------ Given entries ------
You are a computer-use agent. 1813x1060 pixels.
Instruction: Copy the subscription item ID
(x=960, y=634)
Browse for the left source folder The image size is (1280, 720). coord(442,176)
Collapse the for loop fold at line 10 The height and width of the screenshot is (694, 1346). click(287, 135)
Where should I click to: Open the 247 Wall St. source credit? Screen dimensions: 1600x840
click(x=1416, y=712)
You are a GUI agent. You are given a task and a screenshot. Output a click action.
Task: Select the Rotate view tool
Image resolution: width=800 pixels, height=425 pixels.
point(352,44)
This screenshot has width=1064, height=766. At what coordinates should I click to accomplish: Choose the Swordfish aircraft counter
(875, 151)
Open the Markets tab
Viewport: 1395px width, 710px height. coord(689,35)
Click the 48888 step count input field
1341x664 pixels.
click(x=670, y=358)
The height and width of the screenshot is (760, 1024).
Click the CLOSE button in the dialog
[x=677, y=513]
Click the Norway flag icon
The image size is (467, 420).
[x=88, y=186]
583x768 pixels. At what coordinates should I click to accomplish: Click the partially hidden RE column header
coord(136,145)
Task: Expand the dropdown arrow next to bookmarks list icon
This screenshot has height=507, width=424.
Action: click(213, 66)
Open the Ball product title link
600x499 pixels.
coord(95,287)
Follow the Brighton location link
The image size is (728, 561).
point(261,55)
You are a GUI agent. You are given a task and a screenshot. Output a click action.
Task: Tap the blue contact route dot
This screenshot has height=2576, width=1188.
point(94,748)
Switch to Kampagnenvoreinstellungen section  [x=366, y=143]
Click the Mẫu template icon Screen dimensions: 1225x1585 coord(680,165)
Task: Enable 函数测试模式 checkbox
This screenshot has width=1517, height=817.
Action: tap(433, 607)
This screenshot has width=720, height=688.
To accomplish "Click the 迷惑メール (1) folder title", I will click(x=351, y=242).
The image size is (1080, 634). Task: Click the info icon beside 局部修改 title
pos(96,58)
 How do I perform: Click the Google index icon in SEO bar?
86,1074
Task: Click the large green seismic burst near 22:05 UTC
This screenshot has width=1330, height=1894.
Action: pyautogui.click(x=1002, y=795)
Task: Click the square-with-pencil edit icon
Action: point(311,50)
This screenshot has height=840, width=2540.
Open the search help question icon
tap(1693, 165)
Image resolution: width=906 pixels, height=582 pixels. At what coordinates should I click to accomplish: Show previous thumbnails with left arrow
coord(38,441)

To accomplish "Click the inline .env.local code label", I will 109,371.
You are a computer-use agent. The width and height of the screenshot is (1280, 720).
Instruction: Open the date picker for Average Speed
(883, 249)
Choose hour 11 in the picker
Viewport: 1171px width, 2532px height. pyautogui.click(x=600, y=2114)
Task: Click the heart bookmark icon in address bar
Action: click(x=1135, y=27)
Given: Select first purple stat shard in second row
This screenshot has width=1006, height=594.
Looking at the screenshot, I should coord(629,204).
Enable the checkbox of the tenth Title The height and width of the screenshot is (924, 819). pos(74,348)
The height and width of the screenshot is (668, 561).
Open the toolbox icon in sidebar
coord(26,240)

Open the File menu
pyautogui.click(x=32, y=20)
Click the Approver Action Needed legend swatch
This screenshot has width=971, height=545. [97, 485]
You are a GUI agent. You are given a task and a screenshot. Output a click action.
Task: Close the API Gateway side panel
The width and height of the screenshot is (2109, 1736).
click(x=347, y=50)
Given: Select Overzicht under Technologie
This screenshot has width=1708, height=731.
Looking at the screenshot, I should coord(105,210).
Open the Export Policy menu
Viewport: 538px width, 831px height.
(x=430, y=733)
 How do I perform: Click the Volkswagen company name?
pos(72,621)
------
> Task brief
Extract the complete set of records unchanged.

> Written solution
You are a computer-use agent. 1813x1060 pixels.
Instruction: Copy the subscription item ID
(x=960, y=634)
Browse for the left source folder The image size is (1280, 720). coord(442,176)
Collapse the for loop fold at line 10 The height and width of the screenshot is (694, 1346). click(287, 135)
Where should I click to: Open the 247 Wall St. source credit? Screen dimensions: 1600x840
click(x=1416, y=712)
You are a GUI agent. You are given a task and a screenshot. Output a click action.
Task: Select the Rotate view tool
Image resolution: width=800 pixels, height=425 pixels.
point(352,44)
This screenshot has width=1064, height=766. At what coordinates should I click to accomplish: Choose the Swordfish aircraft counter
(875, 151)
Open the Markets tab
Viewport: 1395px width, 710px height. coord(689,35)
Click the 48888 step count input field
1341x664 pixels.
click(x=670, y=358)
The height and width of the screenshot is (760, 1024).
Click the CLOSE button in the dialog
[x=677, y=513]
Click the Norway flag icon
The image size is (467, 420).
[x=88, y=186]
583x768 pixels. At what coordinates should I click to accomplish: Click the partially hidden RE column header
coord(136,145)
Task: Expand the dropdown arrow next to bookmarks list icon
This screenshot has height=507, width=424.
Action: click(213, 66)
Open the Ball product title link
600x499 pixels.
coord(95,287)
Follow the Brighton location link
The image size is (728, 561).
point(261,55)
You are a GUI agent. You are given a task and a screenshot. Output a click action.
Task: Tap the blue contact route dot
This screenshot has height=2576, width=1188.
point(94,748)
Switch to Kampagnenvoreinstellungen section  [x=366, y=143]
Click the Mẫu template icon Screen dimensions: 1225x1585 coord(680,165)
Task: Enable 函数测试模式 checkbox
This screenshot has width=1517, height=817.
Action: tap(433, 607)
This screenshot has width=720, height=688.
To accomplish "Click the 迷惑メール (1) folder title", I will click(x=351, y=242).
The image size is (1080, 634). Task: Click the info icon beside 局部修改 title
pos(96,58)
 How do I perform: Click the Google index icon in SEO bar?
86,1074
Task: Click the large green seismic burst near 22:05 UTC
This screenshot has width=1330, height=1894.
Action: pyautogui.click(x=1002, y=795)
Task: Click the square-with-pencil edit icon
Action: point(311,50)
This screenshot has height=840, width=2540.
Open the search help question icon
tap(1693, 165)
Image resolution: width=906 pixels, height=582 pixels. At what coordinates should I click to accomplish: Show previous thumbnails with left arrow
coord(38,441)

To accomplish "Click the inline .env.local code label", I will 109,371.
You are a computer-use agent. The width and height of the screenshot is (1280, 720).
Instruction: Open the date picker for Average Speed
(883, 249)
Choose hour 11 in the picker
Viewport: 1171px width, 2532px height. pyautogui.click(x=600, y=2114)
Task: Click the heart bookmark icon in address bar
Action: click(x=1135, y=27)
Given: Select first purple stat shard in second row
This screenshot has width=1006, height=594.
Looking at the screenshot, I should coord(629,204).
Enable the checkbox of the tenth Title The height and width of the screenshot is (924, 819). pos(74,348)
The height and width of the screenshot is (668, 561).
Open the toolbox icon in sidebar
coord(26,240)

Open the File menu
pyautogui.click(x=32, y=20)
Click the Approver Action Needed legend swatch
This screenshot has width=971, height=545. [97, 485]
You are a GUI agent. You are given a task and a screenshot. Output a click action.
Task: Close the API Gateway side panel
The width and height of the screenshot is (2109, 1736).
click(x=347, y=50)
Given: Select Overzicht under Technologie
This screenshot has width=1708, height=731.
Looking at the screenshot, I should coord(105,210).
Open the Export Policy menu
Viewport: 538px width, 831px height.
(x=430, y=733)
 How do I perform: Click the Volkswagen company name?
pos(72,621)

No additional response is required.